Two years and five months ago, my mom died. I thought then that I was motherless. Some days I still feel that way. And being the only woman in a family of men now without mom, some days I feel sisterless too. A girl alone in the world.

There’s a void for words of wisdom, for nurturing spirits, for safe relationships. I know I can never really fill it. I know she can’t be replaced. But it is because of that deep need that I look carefully for women evoke the kind of life and joy that my mother did. In the face of death, I’ve begun to search for life. And when I notice a loving, nurturing, wise spirit I am drawn to it like a flower lifting its face to a sunbeam. I bask in it. I soak it up.

I have those women in my day-to-day life, my aunts, my grandmother, my best friends. But I also have them in that little digital window of the internet. At the Festival of Faith & Writing a few weeks ago, I connected with so many friends I know online, most of them women. I know from the words they write that they are kindred spirits, but meeting them in person, spending time with them around tables and conference sessions and hotel pools, gave me something more. They were there with a warm hand on my shoulder, they were there with twinkling eyes and howls of laughter, they were there with their tears and looks of understanding. Their presence reminded me in every tangible way that I am not motherless or sisterless.

So this post is a Mother’s Day card for my internet sisterhood, the nurturing women that surround me with their words of hope and kind hearts.

Women like Sarah Joslyn and Kelli Woodford and Cara Strickland, women like Emily Maynard and Danielle Vermeer and Abi Betchel, women like Tammy Perlmutter and Brenna D’Ambrosio and Kristin Tennant, women like Emily Miller and Elora Nicole and Abby Norman and Leanne Penny, women like Grace Sandra and Natalie Trust and Tamara Barrack Rice and Leigh Kramer and Alece Ronzino, women like Idelette McVicker and Tina Francis and Holly Grantham, women like Addie Zierman and Rachel Held Evans and Sarah Bessey.

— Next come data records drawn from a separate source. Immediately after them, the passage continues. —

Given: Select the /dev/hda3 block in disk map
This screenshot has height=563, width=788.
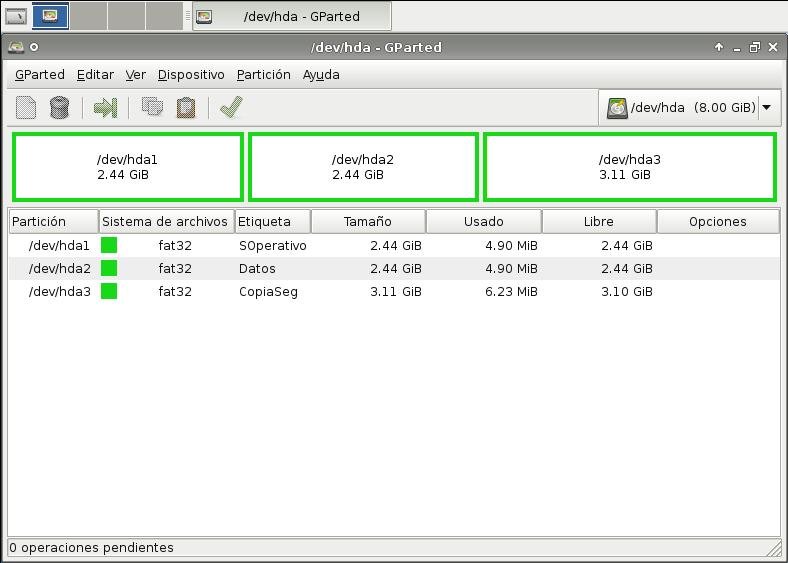Looking at the screenshot, I should click(x=629, y=167).
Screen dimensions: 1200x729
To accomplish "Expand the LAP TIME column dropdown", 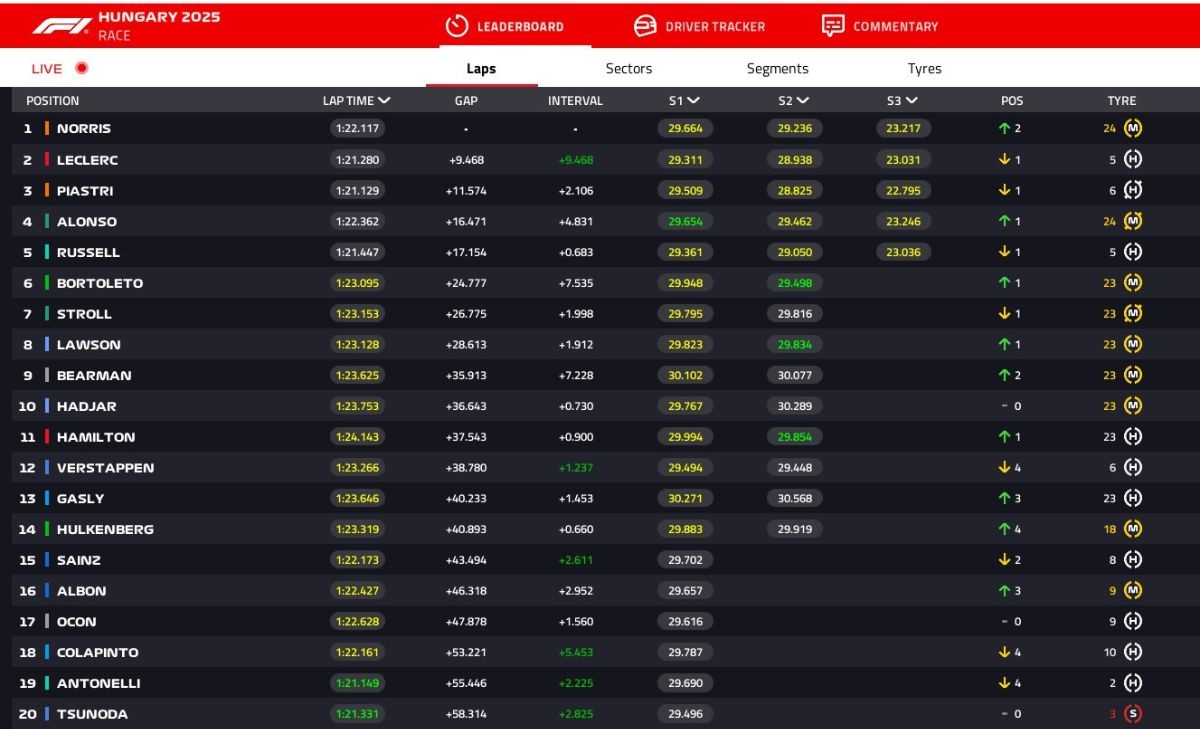I will (x=385, y=101).
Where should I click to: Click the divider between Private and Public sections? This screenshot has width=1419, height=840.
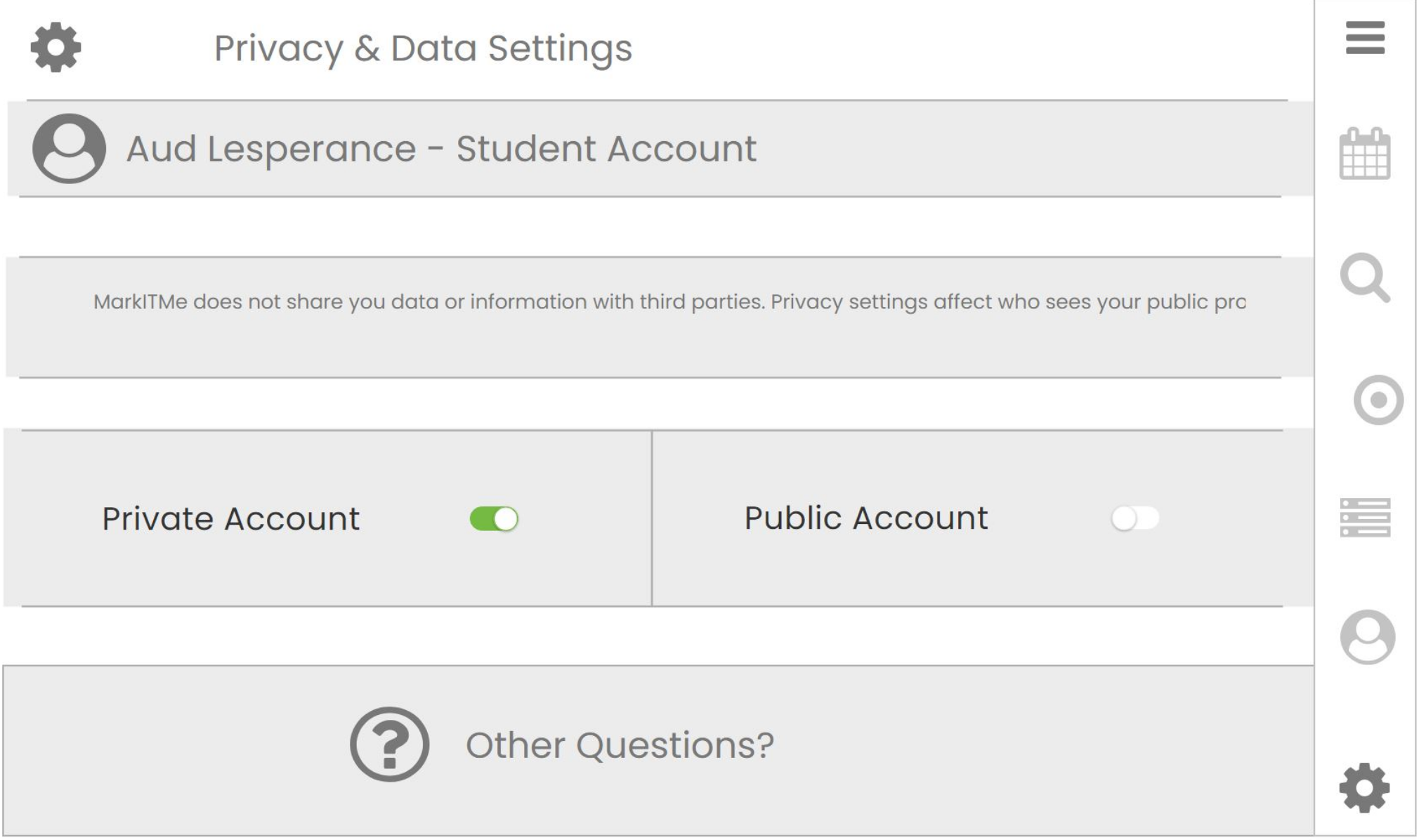tap(652, 518)
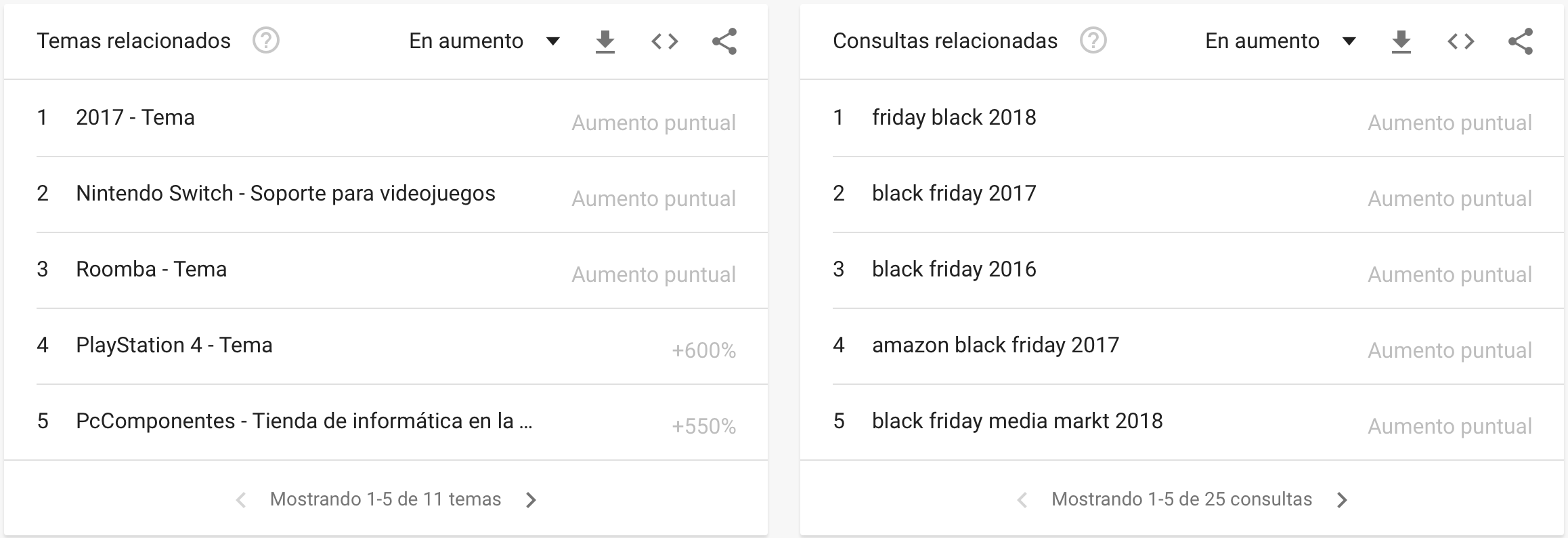This screenshot has width=1568, height=538.
Task: Download the Temas relacionados data
Action: point(605,42)
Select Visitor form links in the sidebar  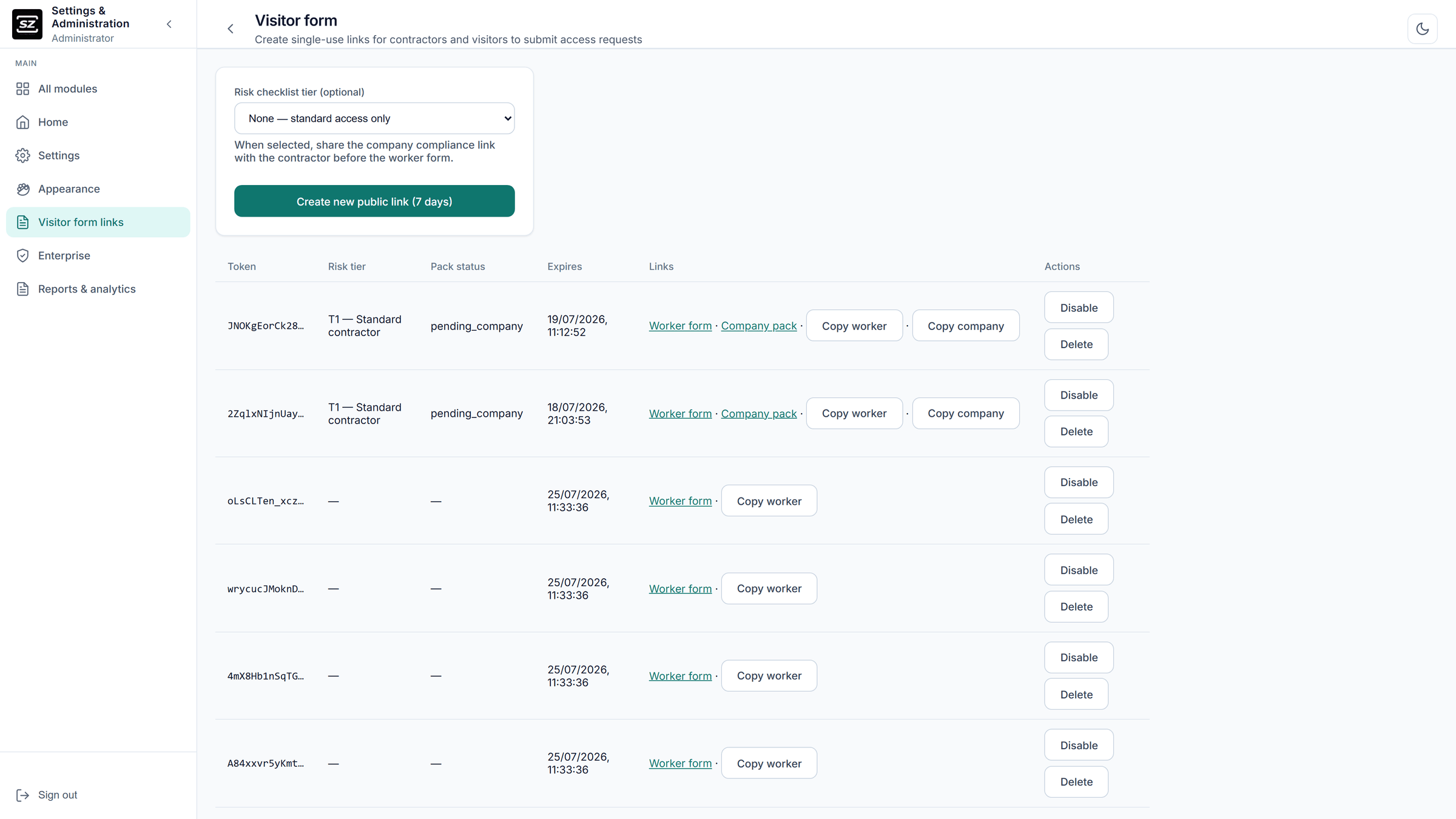pos(98,222)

I want you to know that you have enriched my life in every way – in my faith, in my writing, in my marriage, in my hope and in my grief.

I want you to know that I bask in your wisdom and companionship.

I want you to know that you remind me every day that sisterhood is about encouragement, not competition.

I want you to know that your words and your stories are sacred to me.

I want you to know that I see you, and you are faithful. You are true. You are beautiful. You are brave.

I want you to know that you embody grace for me.

Thank you. Happy Mother’s Day. I love you.